Cannabis as a treatment
So let’s talk about cannabis. Some forms of autism are believed to actually be the result of natural cannabinoids in the brain. Cannabinoid deficiency has been associated with many very different disorders and diseases, and is believed to play a critical role in the development of autism in children. Researchers from Stanford University discovered that the symptoms of autism are caused by a genetic mutation that blocks the natural production of endocannabinoids and alters the interaction of these chemicals with the brain. Natural endocannabinoid molecules, however, have a structural similarity to phytocannabinoid molecules (such as THC and CBD) present in plants such as marijuana.
The Autism Research Institute found that using controlled and safe doses of cannabis, a significant improvement in the behavior of some autism patients is observed. Hostile, anxious, and self-destructive behaviors seemed to decrease. Furthermore, they highlight that autism is highly treatable, but that simply the current treatment alternatives usually bring a series of harmful side effects.
The empirical aspect
In 2008, a California father was brave enough to tell his experience treating his autistic son with cannabinoid therapy on television. In California, where the therapeutic use of marijuana is legal, this father had tried to contain his son’s violent and destructive mood swings with a wide variety of medications until he finally decided to try cannabis doses. She gave her son a cannabinoid concentrate twice a day (the substance was not decarboxylated, so it had no brain effects on the child) and stated a great improvement over the child’s previous behavior. While other previously prescribed medications had only worsened her violent episodes,
This father declared: “It is as if all the anxiety, rage and hostility that was inside him disappeared. Sam was more physically relaxed and began to tolerate physical contact for loving reasons instead of becoming aggressive. It was incredible!”
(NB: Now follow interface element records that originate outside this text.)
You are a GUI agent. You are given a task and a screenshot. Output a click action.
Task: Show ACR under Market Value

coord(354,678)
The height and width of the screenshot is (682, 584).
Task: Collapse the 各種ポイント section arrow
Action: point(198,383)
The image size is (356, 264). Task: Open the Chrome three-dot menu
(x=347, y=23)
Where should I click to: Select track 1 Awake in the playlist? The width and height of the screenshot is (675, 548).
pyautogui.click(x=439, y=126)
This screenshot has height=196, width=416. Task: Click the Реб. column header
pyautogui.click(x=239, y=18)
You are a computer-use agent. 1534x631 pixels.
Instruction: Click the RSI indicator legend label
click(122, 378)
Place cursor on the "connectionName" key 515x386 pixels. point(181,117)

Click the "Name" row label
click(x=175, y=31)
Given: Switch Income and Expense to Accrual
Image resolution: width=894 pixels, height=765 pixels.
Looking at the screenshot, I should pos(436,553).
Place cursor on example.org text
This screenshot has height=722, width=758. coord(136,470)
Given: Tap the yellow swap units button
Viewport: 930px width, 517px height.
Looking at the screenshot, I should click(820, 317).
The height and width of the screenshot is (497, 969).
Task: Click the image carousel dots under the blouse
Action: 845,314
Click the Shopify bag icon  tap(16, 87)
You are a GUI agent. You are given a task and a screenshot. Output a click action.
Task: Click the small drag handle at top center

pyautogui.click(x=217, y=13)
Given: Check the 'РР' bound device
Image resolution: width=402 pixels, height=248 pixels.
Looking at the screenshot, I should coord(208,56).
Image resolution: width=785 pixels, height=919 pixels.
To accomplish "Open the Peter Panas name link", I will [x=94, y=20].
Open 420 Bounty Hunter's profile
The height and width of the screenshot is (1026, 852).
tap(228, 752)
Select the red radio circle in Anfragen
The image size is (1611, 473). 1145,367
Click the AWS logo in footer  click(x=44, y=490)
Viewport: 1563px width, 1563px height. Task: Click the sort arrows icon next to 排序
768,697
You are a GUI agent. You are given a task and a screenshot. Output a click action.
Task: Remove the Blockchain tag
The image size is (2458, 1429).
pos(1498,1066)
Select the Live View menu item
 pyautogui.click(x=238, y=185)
However, even though cannabis administration was a resounding success in this case, it does not mean that it is the perfect solution. Autism symptoms vary greatly and finding the ideal solution for each individual is vital to managing this unpredictable cognitive disability. Certainly more in-depth clinical studies are necessary.
Living with autism requires a lot of love, perseverance and enormous patience.
It is very hopeful to know success stories like the one we have here, which bring us closer to a world in which cannabis can be more accessible to those who really need it.